Questions are being raised as to how this hack could have happened. Usually, such huge sums of bitcoin are kept in offline cold wallets locked under metaphorical, and sometime literal, keys or vaults.

So how a hacker could have accessed them remains unanswered, with some going so far as to speculate that there may have not been a hack at all and the NiceHash operators may have run away with the money.

That is complete speculation, but the stupendous increase in bitcoin’s price might lead to strains for exchanges or service providers who may be operating as fractional reserves.

There is no evidence based indication that may have been the case here, however, MT Gox managed to operate fine while bitcoin’s price was low, yet buckled with their fractional reserve operations revealed in February 2014 after price increased at the time by some 10x.

A constant refrain since then has been to advise all to ensure they have full control of their private keys, however, in some instances that isn’t easy or even possible.

Due to the nature of bitcoin mining, pools are now very much a requirement.

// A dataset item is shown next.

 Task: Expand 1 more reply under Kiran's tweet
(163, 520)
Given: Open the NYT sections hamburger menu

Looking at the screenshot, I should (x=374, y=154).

Small miners, therefore, who share their hash, can not control the private keys, so relying on trust that pool operators will not mismanage or even abuse their position.

Likewise, traders have no option but to trust exchanges they are not operating as a fractional reserve, or worse, that they won’t suddenly close shop and run away.

Even where there is full good will intention, as these hubs constantly receive and make bitcoin payments, hackers can tap into it and run away with the money.

Which is why in most instances service operators differentiate between hot wallets – that is around 10% of their total holdings is used to constantly make and receive payments and can be accessed by hackers – and cold wallets which are locked offline under key and rarely accessed.

That duality may minimize losses and protect from a targeted and sophisticated operation, but another option might be bitcoin vaults.

They, in effect, create a savings account of sorts by allowing bitcoins in that saving account to be charge-backable, that is, reversible. So that if someone steals those coins you use another key which simply takes them back.

It is unclear whether that idea has been developed or even put in practice as following its suggestion the scalability debate consumed everything, but with that now settled, attention might turn once more towards increasing usability and security.